Yangsauy started painting in his current style, which has slowly evolved over time, about eight years ago when he began working with Number 1 Gallery. His first solo show with the gallery focused on aging and sexism, featuring skinless sphinx cats dressed like sex workers to comment on the disposability of women in a culture that views them as sex objects. “I probably chose to focus on women because I was the youngest sibling of three sisters,” he says. Most of these pieces were portraits, but there were a few that revealed his penchant for crowded epics that cover urbanization, inequality, sexuality, and fantasy.

Over his next few shows, Yangsauy expanded on this critical perspective, building out worlds that warped children’s books with the same adult subject matter. The cruelty towards women and the strength they build to withstand it is portrayed via sultry women lit by opulent chandeliers and golden Thai ornaments. White Siberian tigers and clown-painted monkeys run around a carnival atmosphere while chimpanzees destroy classic Greek sculptures. A woman is the main course at the Last Supper with a haloed sloth at its center and Cinderella is outfitted with a makuṭa headdress and glass Doc Martins. Women in lingerie look bored and somber tending to indolent poodle overlords.
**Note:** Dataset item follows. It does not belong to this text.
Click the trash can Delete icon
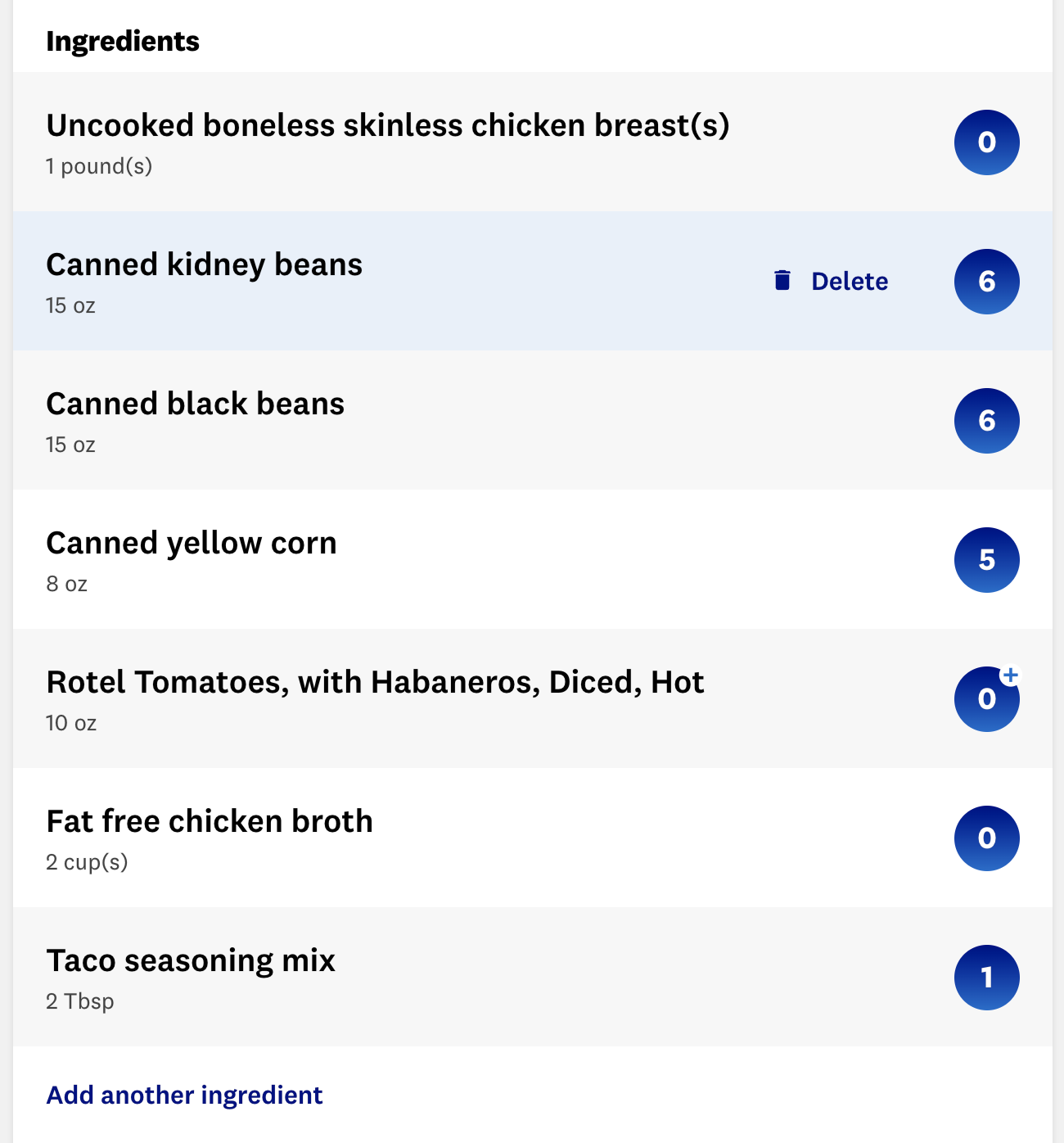Screen dimensions: 1064x1143 click(782, 281)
Yangsauy’s recent work is more refined but no less symbolic. Women in rooftop pools further his unflinching critiques of classist and sexist systems—but he finds more pleasure in these trappings, allowing the beauty of it all to shine on its own. Yangsauy was born and raised in Bangkok, and at 45 years old, has seen the city go through vast change. As a child, his life revolved around the canals that flow through the city like veins, and he recalls a happy time when they were lined with lemon, orange, and coconut gardens. But the modern city has replaced them with gated communities, towering condominiums, and broad highways.
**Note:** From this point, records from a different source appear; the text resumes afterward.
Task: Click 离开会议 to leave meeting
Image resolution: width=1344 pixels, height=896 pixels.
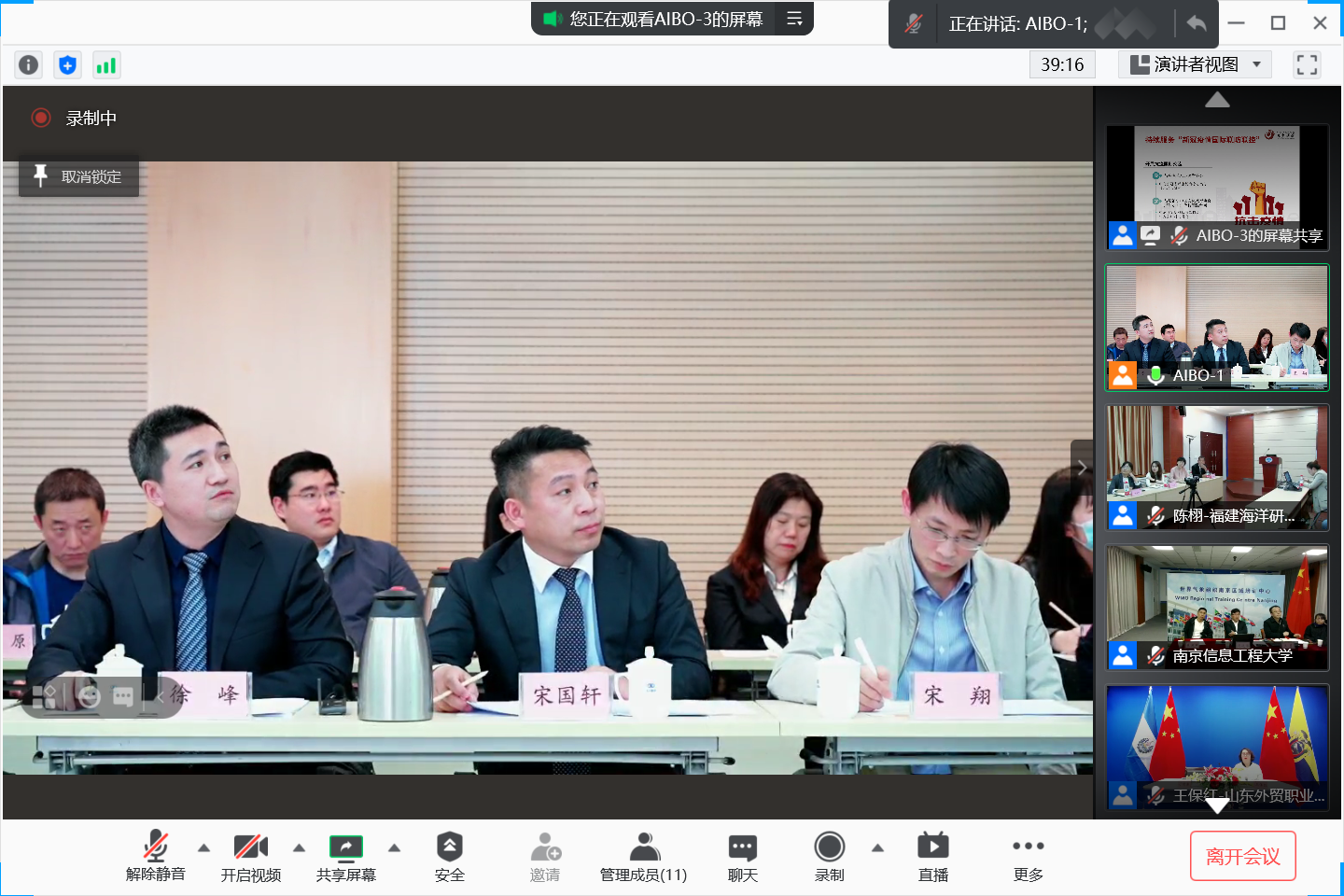Action: point(1242,856)
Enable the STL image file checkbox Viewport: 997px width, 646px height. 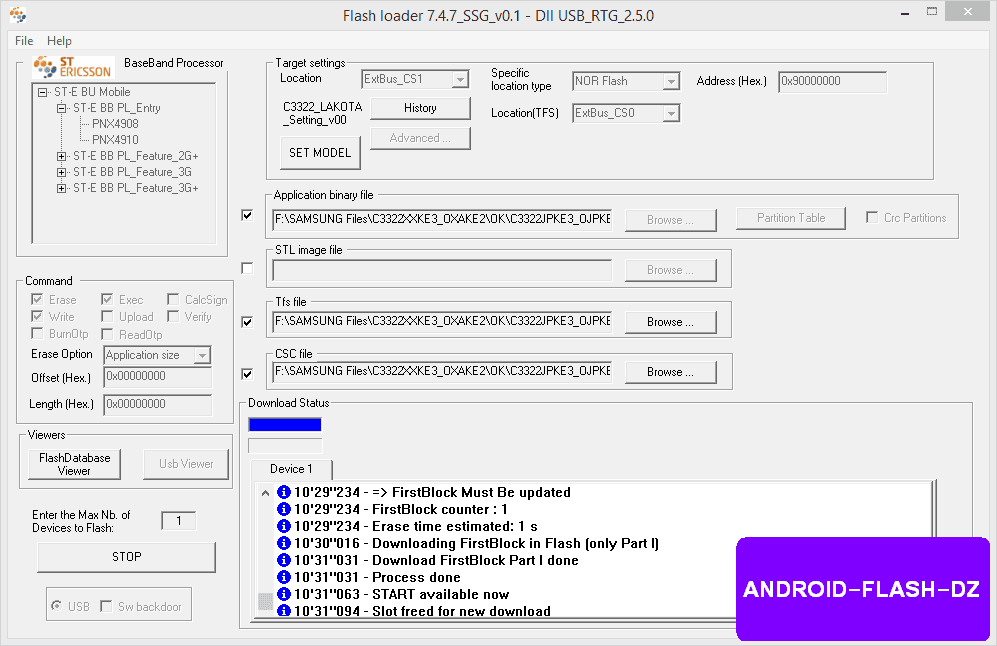pyautogui.click(x=246, y=267)

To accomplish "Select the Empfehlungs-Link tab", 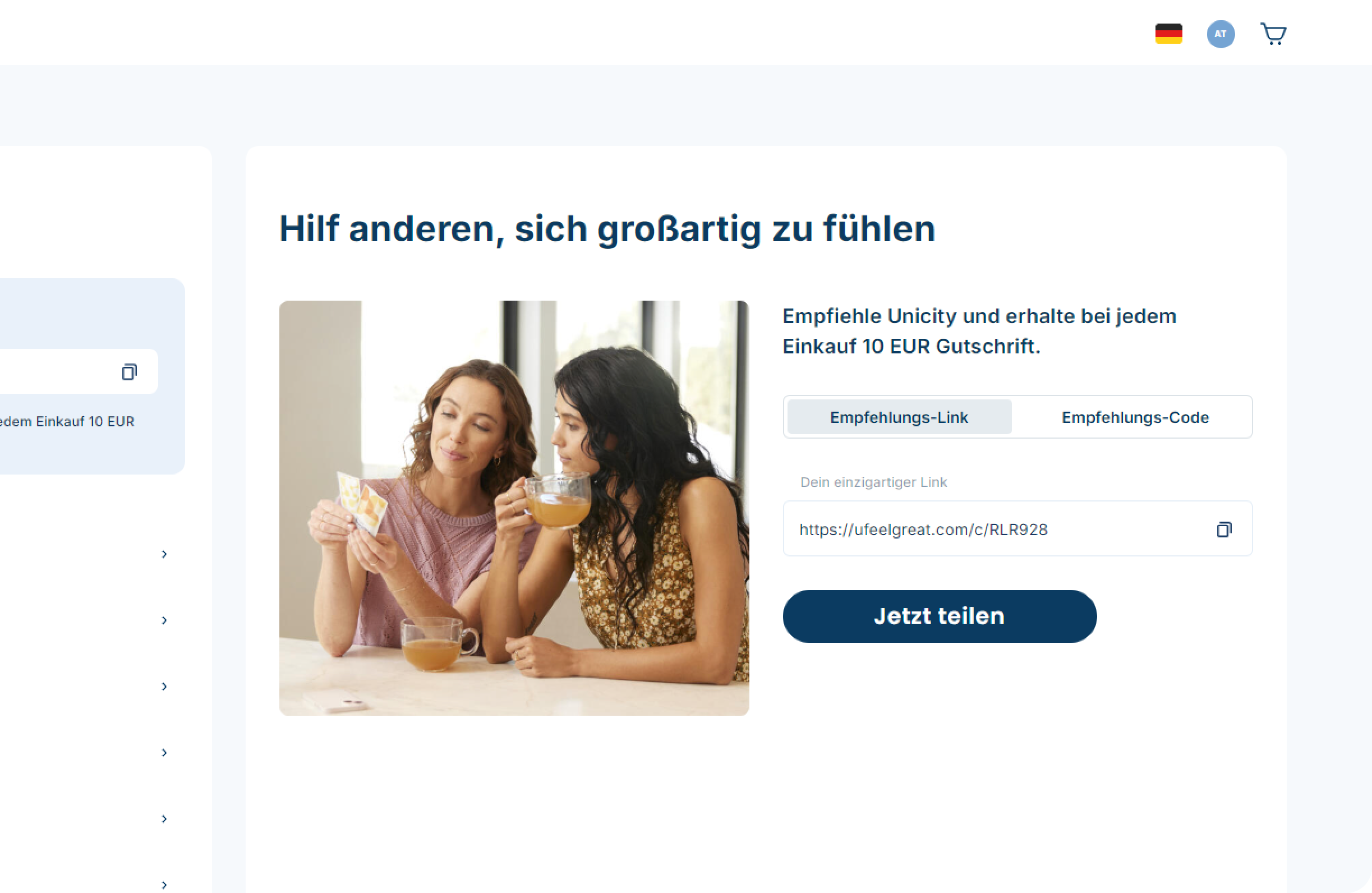I will (x=899, y=417).
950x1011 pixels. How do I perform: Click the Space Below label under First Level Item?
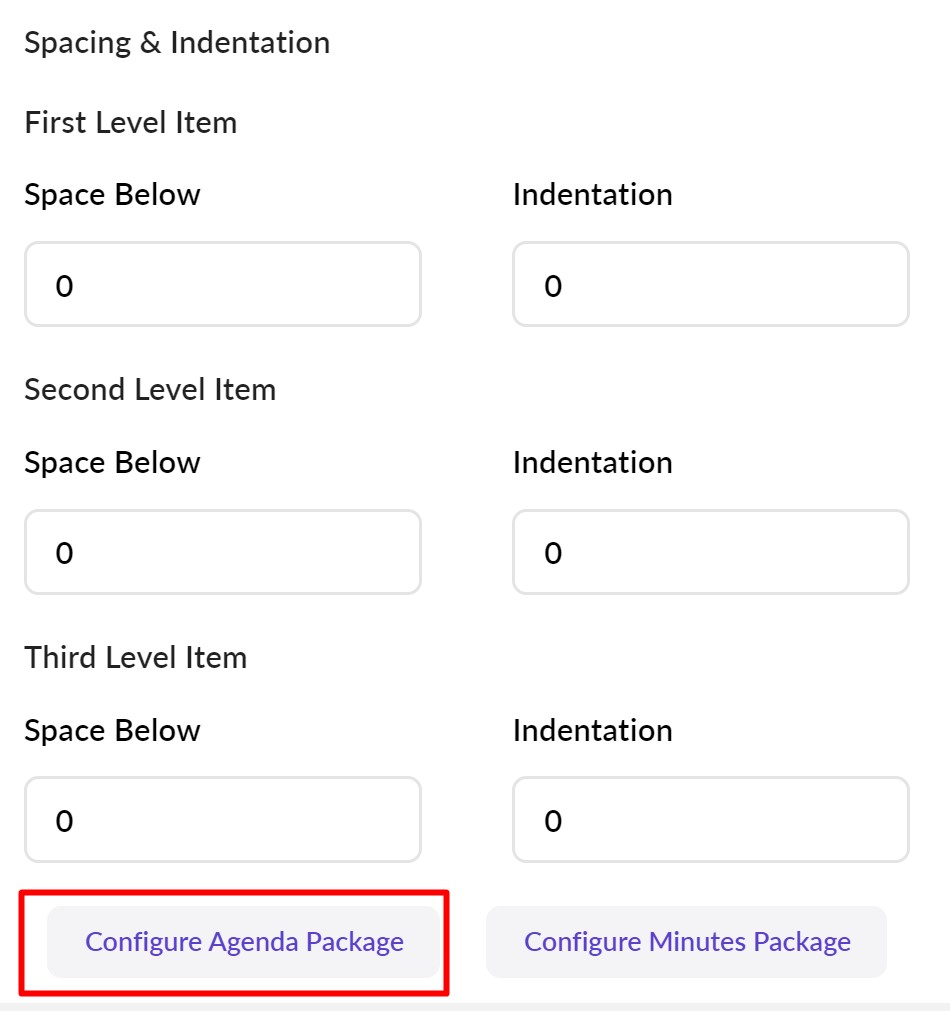(113, 194)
The chlorinated pools take the place of natural waterways and represent capitalist gentrification of the city. The moody young women’s trepidation about their place in such crystal waters filled with lurking predators evokes the growing income gap. Despite all these problems, Yangsauy views the opportunities that come along with this development as progress and sees no shame in enjoying it. “No matter how bad the story I present,” he says, “I still believe that art must have beauty and fun.”